CD30 supports lung inflammation

The physiological functions of CD30 have not been fully elucidated. Here we show that in CD30-deficient mice (CD30^-/-), lung inflammation is significantly diminished in the ovalbumin (OVA) model of airway hyperreactivity. In CD30^-/- mice, the recruitment of eosinophils into the airways after OVA-aerosol challenge of OVA-primed mice was significantly diminished when compared with wild-type (w.t.) mice. IL-13 levels were also significantly reduced in CD30^-/- mice while levels of IFN-γ, IL-4, IL-5 and IgE in bronchoalveolar lavage fluid, lung tissue and serum were comparable to w.t. mice.

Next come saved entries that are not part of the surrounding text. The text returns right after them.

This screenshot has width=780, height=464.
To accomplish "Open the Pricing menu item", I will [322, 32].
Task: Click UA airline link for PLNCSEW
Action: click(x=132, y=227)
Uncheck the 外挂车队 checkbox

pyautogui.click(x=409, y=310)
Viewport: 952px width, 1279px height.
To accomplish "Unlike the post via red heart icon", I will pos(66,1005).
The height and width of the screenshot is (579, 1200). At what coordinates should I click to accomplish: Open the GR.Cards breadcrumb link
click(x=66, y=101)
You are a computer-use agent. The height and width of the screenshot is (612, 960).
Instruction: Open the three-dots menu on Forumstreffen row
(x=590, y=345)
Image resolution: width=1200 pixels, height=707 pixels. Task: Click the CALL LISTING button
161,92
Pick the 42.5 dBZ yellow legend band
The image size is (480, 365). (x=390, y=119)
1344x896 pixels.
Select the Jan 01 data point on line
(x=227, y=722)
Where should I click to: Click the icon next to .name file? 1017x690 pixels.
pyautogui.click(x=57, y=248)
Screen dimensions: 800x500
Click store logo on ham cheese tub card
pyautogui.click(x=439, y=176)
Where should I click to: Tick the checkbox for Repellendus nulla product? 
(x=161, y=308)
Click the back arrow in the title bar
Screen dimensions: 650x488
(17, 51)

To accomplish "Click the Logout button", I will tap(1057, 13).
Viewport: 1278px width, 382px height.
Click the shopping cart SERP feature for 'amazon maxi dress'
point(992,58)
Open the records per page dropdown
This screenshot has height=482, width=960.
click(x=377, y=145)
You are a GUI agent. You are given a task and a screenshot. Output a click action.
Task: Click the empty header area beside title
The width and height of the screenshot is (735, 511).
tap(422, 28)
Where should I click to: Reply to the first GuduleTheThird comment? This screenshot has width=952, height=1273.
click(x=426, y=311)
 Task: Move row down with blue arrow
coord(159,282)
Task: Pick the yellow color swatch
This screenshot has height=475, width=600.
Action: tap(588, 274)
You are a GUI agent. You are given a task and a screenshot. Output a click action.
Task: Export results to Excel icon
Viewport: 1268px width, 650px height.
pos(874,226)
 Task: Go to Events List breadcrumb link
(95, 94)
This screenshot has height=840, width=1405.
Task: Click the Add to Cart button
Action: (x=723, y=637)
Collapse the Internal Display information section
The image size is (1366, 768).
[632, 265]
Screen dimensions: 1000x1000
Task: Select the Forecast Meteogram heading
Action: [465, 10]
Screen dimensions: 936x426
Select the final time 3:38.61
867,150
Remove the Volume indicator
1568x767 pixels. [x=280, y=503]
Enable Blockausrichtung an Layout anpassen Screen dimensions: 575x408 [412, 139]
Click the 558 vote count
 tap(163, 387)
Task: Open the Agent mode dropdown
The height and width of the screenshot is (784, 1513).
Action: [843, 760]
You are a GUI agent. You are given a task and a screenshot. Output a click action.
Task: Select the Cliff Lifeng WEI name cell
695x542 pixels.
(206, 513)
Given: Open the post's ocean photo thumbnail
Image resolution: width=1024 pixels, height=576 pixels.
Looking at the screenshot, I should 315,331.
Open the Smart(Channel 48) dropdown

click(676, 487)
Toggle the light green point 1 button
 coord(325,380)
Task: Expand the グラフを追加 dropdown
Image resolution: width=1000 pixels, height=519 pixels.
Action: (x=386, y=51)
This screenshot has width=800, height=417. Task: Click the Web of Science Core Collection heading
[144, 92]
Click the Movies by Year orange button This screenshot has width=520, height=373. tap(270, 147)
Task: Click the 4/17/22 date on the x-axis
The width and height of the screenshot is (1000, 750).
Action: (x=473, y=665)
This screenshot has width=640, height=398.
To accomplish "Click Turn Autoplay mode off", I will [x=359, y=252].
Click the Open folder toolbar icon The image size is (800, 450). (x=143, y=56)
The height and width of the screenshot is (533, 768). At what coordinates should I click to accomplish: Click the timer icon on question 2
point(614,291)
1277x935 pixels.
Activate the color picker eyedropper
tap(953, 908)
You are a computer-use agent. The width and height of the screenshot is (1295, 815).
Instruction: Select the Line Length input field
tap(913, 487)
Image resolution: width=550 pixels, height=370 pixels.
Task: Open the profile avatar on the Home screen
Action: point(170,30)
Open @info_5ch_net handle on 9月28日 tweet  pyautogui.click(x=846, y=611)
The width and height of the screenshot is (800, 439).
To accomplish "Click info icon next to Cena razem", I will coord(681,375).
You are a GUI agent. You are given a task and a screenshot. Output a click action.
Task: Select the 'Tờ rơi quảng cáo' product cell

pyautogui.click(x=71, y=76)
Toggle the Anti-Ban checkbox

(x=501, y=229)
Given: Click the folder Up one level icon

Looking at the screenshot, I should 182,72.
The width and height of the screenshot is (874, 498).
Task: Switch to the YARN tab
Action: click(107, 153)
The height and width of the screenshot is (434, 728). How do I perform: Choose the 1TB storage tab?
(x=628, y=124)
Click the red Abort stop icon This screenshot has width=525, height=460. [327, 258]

Peribronchial lymph node cells from CD30^-/- mice, re-stimulated in vitro with OVA, secreted significantly lower levels of IL-13 than those from w.t. mice, but showed normal proliferative response and other cytokine production. Exogenous IL-13 reconstituted airway recruitment of leukocytes in OVA-challenged CD3O^-/- mice. Adoptive transfer to naive w.t. mice of in vitro OVA-re-stimulated spleen cells from CD30^-/- mice failed to induce eosinophilic pulmonary inflammation in contrast to transfer of primed cells from w.t. mice. These results indicate that CD30 is a regulator of T_h2 responses in the effector-memory phase and a regulator of IL-13 production in memory cells in the lung.